[Opening Material for this task section]
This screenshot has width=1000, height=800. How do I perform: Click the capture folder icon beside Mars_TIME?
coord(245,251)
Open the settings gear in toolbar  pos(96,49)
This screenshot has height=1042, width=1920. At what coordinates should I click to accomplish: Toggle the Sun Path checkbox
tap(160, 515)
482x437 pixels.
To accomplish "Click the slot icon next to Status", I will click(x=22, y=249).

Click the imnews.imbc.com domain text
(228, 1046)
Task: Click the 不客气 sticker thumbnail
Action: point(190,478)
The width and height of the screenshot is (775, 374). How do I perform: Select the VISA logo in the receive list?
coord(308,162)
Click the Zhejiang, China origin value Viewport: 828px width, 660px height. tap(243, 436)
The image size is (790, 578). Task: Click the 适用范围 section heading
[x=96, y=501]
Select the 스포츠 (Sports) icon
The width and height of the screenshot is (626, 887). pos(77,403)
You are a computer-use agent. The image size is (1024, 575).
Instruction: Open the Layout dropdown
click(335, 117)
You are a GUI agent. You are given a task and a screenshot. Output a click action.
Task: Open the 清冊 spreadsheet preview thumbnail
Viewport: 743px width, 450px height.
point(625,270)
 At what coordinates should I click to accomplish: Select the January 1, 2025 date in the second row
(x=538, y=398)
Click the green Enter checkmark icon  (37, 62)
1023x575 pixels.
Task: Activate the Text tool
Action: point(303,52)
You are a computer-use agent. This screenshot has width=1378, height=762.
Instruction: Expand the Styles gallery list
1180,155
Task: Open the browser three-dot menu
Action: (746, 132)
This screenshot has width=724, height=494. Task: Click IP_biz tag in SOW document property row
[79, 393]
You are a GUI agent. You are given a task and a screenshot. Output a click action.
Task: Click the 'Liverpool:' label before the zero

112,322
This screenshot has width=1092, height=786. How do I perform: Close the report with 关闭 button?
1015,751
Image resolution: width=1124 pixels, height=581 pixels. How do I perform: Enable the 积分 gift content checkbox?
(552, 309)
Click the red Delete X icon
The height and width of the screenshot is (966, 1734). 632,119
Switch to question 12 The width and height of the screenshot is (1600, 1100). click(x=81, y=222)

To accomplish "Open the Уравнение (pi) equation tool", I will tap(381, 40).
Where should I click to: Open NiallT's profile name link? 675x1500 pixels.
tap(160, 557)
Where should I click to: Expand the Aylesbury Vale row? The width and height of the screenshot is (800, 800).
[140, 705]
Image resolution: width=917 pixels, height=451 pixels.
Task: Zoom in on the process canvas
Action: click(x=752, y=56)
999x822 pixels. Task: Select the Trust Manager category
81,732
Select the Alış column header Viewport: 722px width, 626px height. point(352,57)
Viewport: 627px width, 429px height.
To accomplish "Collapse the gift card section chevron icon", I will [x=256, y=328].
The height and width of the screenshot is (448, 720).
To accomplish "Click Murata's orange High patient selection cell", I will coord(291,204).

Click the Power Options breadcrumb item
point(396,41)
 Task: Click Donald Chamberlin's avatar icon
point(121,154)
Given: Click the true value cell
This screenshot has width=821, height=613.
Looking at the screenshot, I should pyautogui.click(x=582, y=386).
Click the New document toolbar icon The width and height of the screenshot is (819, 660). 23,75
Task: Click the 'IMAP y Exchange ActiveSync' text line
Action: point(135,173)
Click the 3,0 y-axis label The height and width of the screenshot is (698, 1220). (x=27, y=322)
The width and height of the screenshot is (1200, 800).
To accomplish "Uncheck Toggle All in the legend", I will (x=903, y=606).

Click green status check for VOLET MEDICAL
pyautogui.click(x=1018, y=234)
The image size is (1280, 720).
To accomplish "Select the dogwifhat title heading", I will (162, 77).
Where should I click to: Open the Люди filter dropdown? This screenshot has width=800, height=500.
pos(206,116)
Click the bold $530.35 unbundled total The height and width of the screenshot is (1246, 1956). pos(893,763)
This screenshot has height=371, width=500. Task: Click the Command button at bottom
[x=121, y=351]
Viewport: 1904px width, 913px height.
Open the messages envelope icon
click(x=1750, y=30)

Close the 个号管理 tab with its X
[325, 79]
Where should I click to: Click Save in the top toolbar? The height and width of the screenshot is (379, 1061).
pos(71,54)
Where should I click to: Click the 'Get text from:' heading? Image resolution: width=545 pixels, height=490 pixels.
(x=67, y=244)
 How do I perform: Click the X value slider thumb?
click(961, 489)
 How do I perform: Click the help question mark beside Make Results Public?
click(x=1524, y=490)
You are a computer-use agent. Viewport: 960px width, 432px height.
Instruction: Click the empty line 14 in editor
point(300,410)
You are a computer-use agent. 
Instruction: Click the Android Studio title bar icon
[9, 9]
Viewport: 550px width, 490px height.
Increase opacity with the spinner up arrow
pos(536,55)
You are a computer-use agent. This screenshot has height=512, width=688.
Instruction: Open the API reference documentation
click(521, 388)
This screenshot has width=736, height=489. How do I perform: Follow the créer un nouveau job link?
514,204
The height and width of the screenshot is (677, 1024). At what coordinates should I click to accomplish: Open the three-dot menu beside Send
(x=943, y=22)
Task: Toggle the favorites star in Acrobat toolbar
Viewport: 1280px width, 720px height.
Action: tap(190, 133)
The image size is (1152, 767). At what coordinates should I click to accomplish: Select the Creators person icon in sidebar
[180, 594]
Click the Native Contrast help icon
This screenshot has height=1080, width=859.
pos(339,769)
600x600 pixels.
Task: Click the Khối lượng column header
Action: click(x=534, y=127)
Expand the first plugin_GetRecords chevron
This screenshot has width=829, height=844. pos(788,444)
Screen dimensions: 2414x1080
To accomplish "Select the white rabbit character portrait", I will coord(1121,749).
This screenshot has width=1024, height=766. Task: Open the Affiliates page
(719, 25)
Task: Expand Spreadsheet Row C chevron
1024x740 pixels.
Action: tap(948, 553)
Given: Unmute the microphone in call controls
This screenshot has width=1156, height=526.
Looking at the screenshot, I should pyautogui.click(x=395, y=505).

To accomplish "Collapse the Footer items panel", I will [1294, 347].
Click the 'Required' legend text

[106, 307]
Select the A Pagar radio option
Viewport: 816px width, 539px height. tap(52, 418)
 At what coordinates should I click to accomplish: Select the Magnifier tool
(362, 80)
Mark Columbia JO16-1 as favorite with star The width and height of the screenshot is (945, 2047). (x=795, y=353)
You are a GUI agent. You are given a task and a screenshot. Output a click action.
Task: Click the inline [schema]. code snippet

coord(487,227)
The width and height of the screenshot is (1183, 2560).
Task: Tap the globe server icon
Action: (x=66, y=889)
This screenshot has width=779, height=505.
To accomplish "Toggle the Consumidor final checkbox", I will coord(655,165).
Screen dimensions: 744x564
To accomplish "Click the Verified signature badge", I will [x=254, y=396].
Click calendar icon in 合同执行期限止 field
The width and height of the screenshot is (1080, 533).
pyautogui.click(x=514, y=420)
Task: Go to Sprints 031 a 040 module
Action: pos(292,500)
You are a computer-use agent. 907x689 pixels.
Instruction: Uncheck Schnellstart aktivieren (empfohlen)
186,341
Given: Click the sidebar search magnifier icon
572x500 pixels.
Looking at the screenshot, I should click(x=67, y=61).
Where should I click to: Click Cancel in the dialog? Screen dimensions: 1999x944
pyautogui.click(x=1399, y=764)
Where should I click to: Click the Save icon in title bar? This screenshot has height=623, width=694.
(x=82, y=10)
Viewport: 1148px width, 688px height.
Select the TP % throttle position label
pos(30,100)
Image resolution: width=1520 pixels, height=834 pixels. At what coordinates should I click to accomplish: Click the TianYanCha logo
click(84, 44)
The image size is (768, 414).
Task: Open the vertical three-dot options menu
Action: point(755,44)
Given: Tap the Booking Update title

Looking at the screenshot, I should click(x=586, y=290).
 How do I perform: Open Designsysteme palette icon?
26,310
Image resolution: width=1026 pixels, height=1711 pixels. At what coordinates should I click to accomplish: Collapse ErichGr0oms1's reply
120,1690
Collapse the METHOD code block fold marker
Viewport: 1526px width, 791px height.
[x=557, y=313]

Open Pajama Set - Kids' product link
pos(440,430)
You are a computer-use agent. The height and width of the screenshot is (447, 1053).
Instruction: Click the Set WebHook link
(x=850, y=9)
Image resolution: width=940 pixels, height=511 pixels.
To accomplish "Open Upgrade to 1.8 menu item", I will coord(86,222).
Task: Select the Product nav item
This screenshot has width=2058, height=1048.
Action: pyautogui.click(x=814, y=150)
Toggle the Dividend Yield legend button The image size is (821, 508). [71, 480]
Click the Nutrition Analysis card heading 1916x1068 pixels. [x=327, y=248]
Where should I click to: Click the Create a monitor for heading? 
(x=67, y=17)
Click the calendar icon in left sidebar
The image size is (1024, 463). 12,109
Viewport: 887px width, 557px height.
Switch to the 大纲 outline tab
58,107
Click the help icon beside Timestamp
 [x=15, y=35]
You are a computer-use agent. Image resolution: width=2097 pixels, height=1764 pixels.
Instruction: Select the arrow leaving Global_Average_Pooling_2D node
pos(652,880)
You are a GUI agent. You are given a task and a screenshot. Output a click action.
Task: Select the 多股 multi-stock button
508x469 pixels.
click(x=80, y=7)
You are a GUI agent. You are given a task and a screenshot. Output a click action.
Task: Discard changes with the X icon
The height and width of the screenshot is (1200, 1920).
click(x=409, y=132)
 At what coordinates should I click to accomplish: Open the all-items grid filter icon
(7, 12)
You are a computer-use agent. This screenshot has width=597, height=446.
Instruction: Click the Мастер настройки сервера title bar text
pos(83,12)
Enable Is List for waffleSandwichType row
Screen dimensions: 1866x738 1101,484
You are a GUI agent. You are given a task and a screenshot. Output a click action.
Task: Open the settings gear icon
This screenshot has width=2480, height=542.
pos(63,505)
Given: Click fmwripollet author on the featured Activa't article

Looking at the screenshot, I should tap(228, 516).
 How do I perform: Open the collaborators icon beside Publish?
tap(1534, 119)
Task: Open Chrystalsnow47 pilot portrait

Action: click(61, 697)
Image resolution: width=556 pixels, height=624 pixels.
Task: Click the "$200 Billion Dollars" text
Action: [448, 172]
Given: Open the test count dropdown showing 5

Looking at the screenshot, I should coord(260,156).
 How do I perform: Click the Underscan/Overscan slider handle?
[Closing Material for this task section]
## [Exercise brief]
Take the entries above and return only the lines from the one with "Open Pajama Set - Kids' product link" to the one with "Viewport: 887px width, 557px height.", both included, unchanged.

## [Response to the exercise]
Open Pajama Set - Kids' product link
pos(440,430)
You are a computer-use agent. The height and width of the screenshot is (447, 1053).
Instruction: Click the Set WebHook link
(x=850, y=9)
Image resolution: width=940 pixels, height=511 pixels.
To accomplish "Open Upgrade to 1.8 menu item", I will coord(86,222).
Task: Select the Product nav item
This screenshot has width=2058, height=1048.
Action: pyautogui.click(x=814, y=150)
Toggle the Dividend Yield legend button The image size is (821, 508). [71, 480]
Click the Nutrition Analysis card heading 1916x1068 pixels. [x=327, y=248]
Where should I click to: Click the Create a monitor for heading? 
(x=67, y=17)
Click the calendar icon in left sidebar
The image size is (1024, 463). 12,109
Viewport: 887px width, 557px height.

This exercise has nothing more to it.